■ WHAT YOU HAVE TO DO ■
Copy out the lines beginning with the one that contains "Task: Open Datasets in the sidebar" and ending with the last line below, exactly as they stand. Pictures are not copied.

-------- DATA TO USE

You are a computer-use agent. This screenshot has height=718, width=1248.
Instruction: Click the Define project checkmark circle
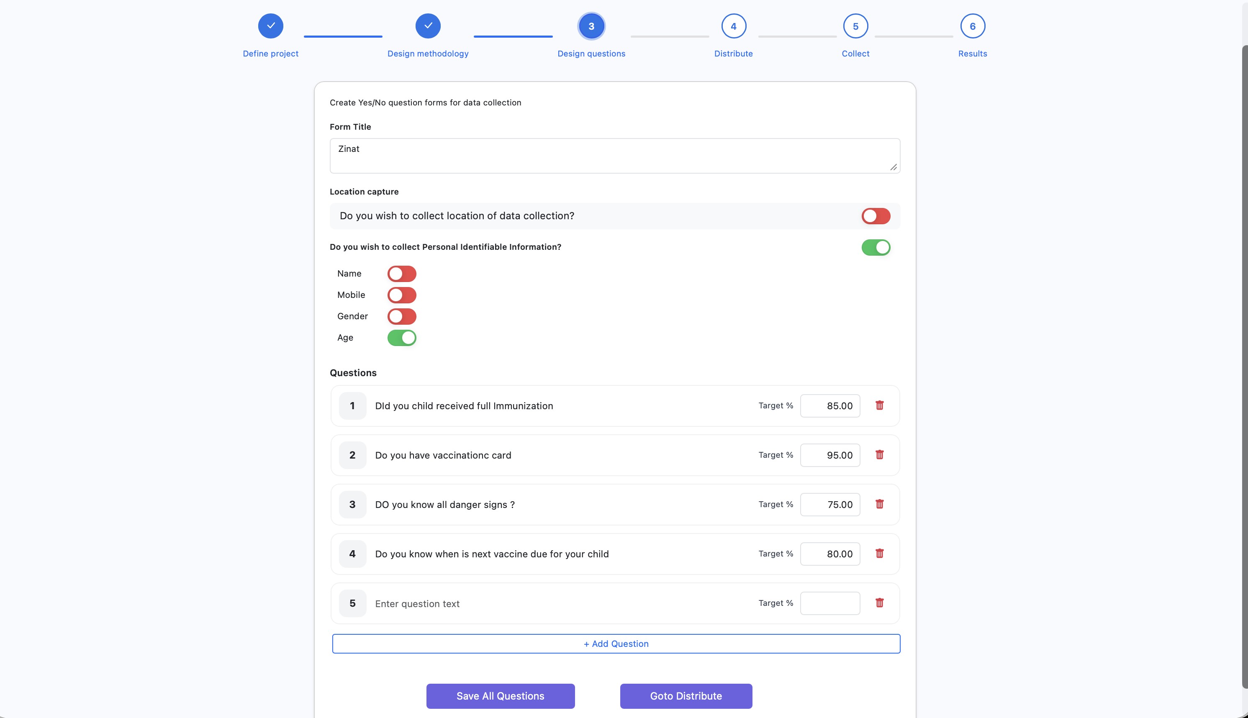point(270,26)
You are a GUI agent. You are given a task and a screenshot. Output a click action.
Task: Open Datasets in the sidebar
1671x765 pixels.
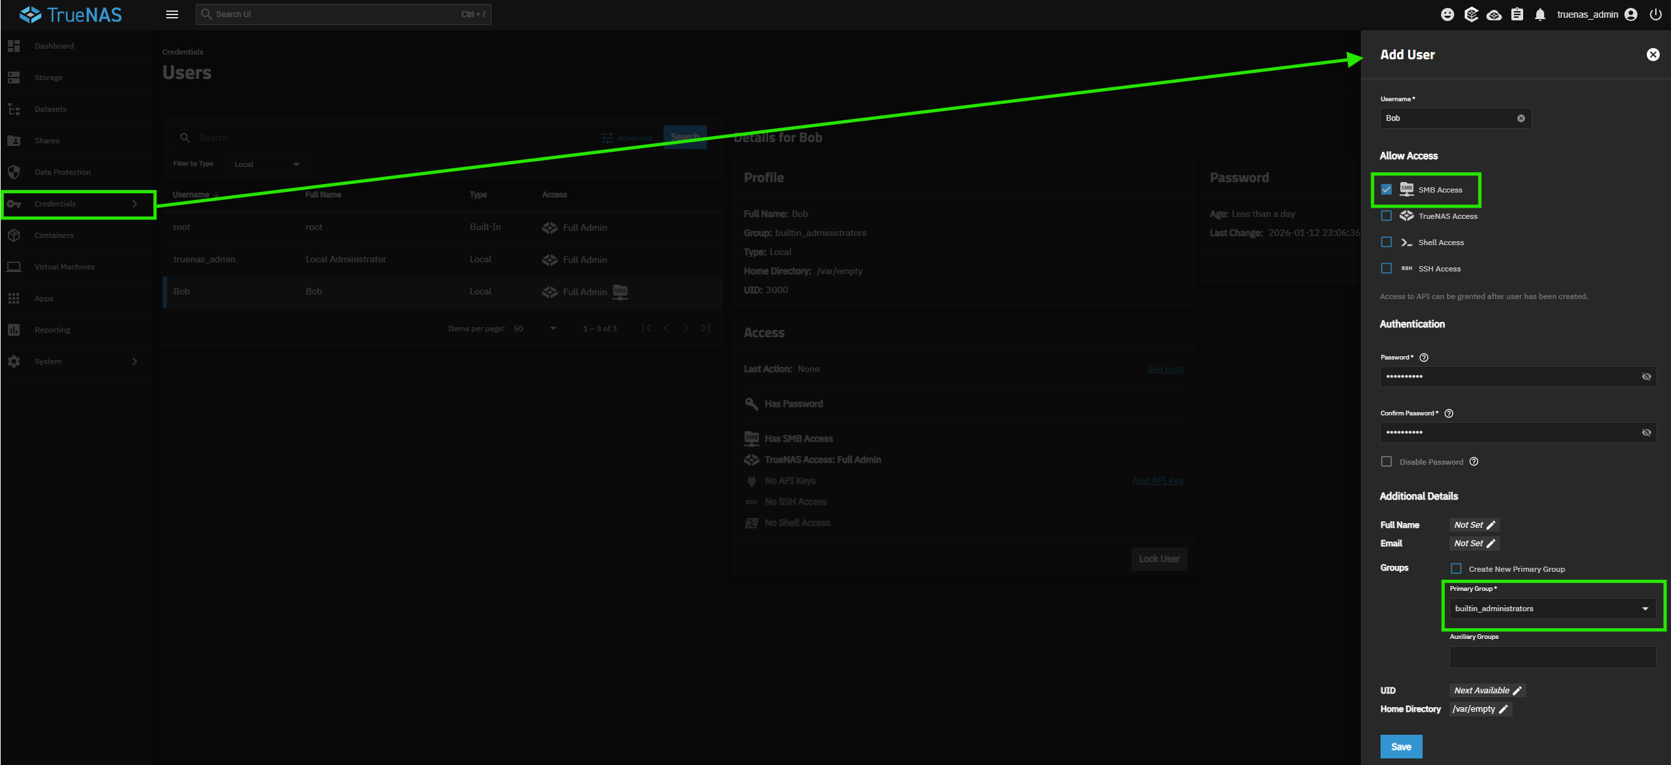[x=50, y=109]
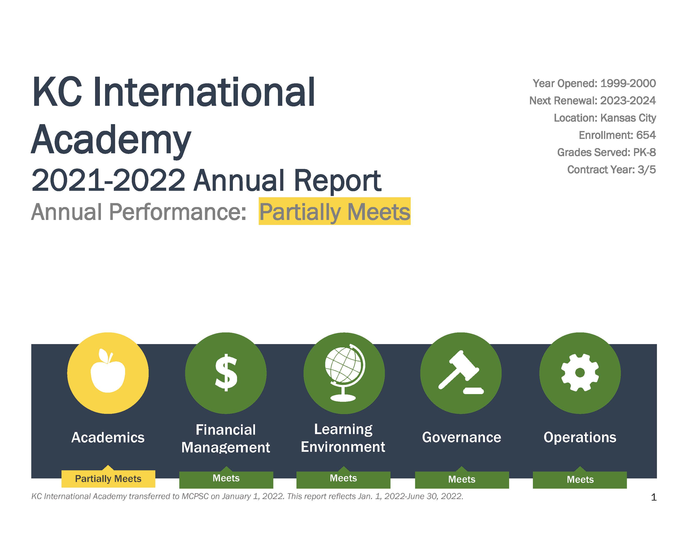Click the gavel Governance icon
Screen dimensions: 688x533
tap(461, 373)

----------------

■ EXERCISE SOLUTION ■
Task: Open Datasets in the sidebar
1671x765 pixels.
[x=50, y=109]
Click the gavel Governance icon
Screen dimensions: 688x533
tap(461, 373)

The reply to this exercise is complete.